To test whether E4021, a potent selective cyclic guanosine 3′-5′-monophosphate (cGMP) phosphodiesterase inhibitor, causes pulmonary vasodilation and whether it enhances the vasodilator action of inhaled nitric oxide (NO), we studied its effects on pulmonary vascular tone and inhaled NO-induced pulmonary vasodilation in isolated perfused rat lungs. Lungs were perfused at a constant flow rate with salt-Ficoll solution and ventilated with air plus 5% CO2. After equilibration, vasodilator responses to either E4021, inhaled NO, or both were evaluated under conditions of increased perfusion pressure induced by infusion of U46619. E4021 had no effect on the baseline perfusion pressure, whereas it caused dose-dependent pulmonary vasodilation when the vasomotor tone was increased by U46619. Inhaled 1, 5, and 20 ppm NO reduced the increased perfusion pressure by 60 ± 5%, 83 ± 3%, and 92 ± 2%, respectively.
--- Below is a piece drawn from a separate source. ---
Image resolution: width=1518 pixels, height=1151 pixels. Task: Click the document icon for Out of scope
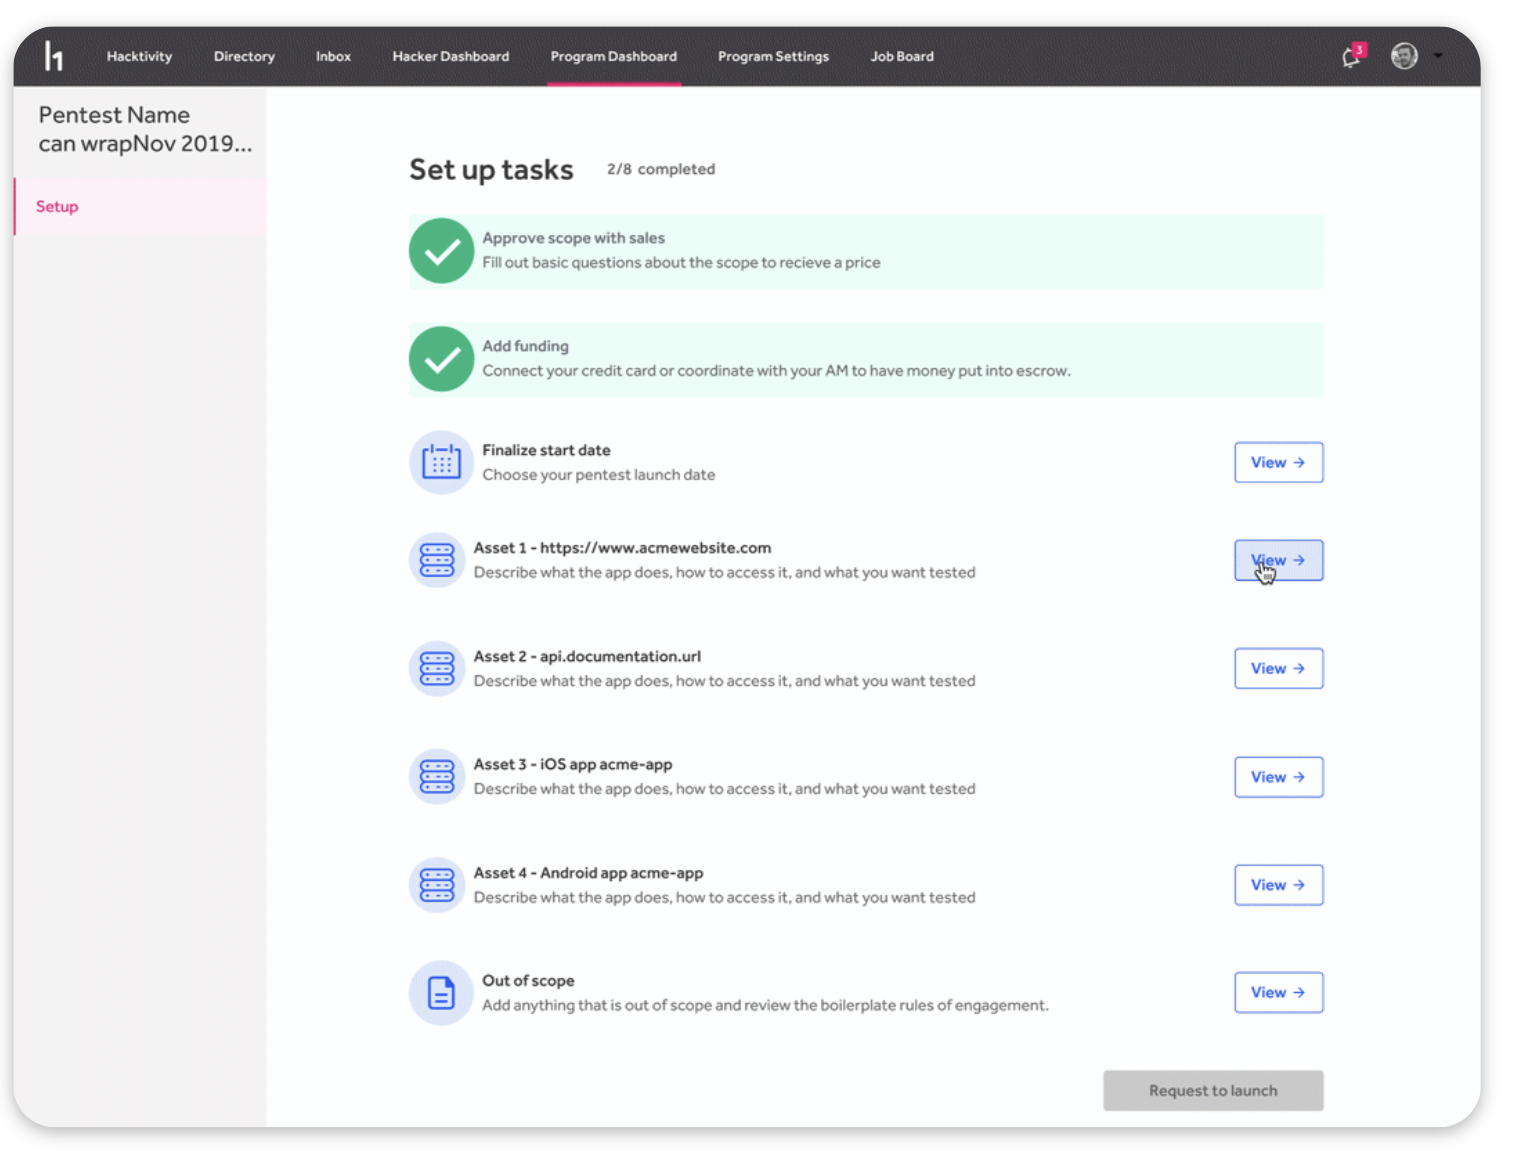click(441, 992)
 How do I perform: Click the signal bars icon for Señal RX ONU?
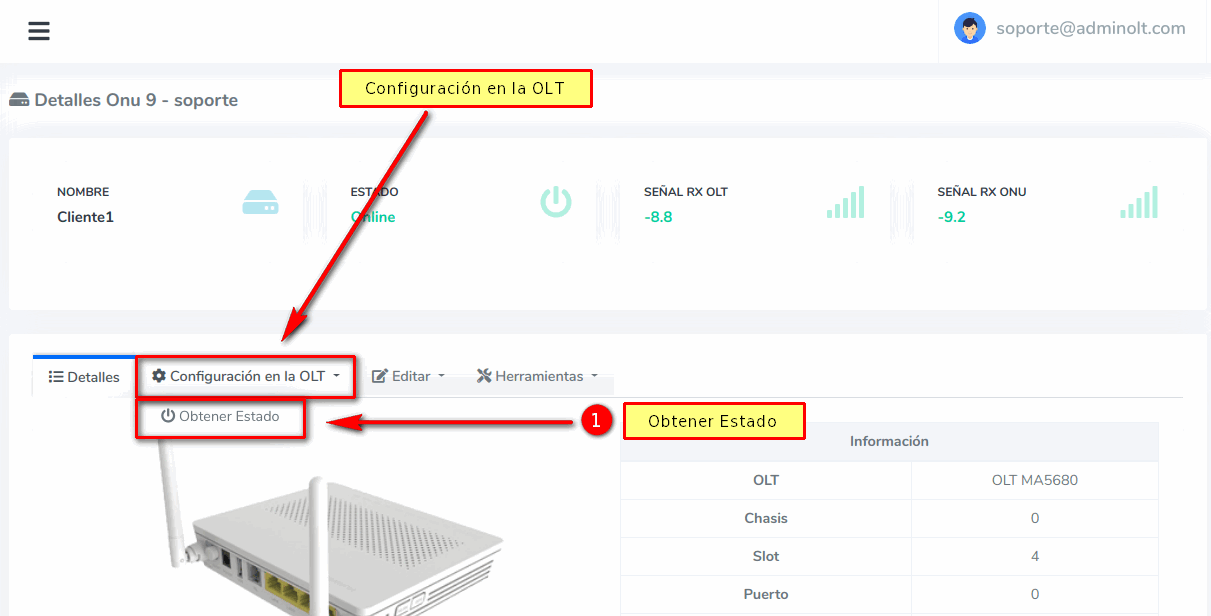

Pretreatment with E4021 significantly potentiated the vasodilator effect of 1 ppm NO (from 53 ± 6% to 71 ± 2%; p 0.05). In addition, pretreatment with E4021 significantly augmented the vasodilator response to sodium nitroprusside but not to isoproterenol. These results indicate that E4021 causes pulmonary vasodilation and potentiates the vasodilator effect of low concentrations of inhaled NO, probably through a cGMP-dependent mechanism in salt-solution perfused rat lungs. We conclude that E4021 may possibly be useful for the treatment of pulmonary hypertension, either alone or in combination with inhaled NO.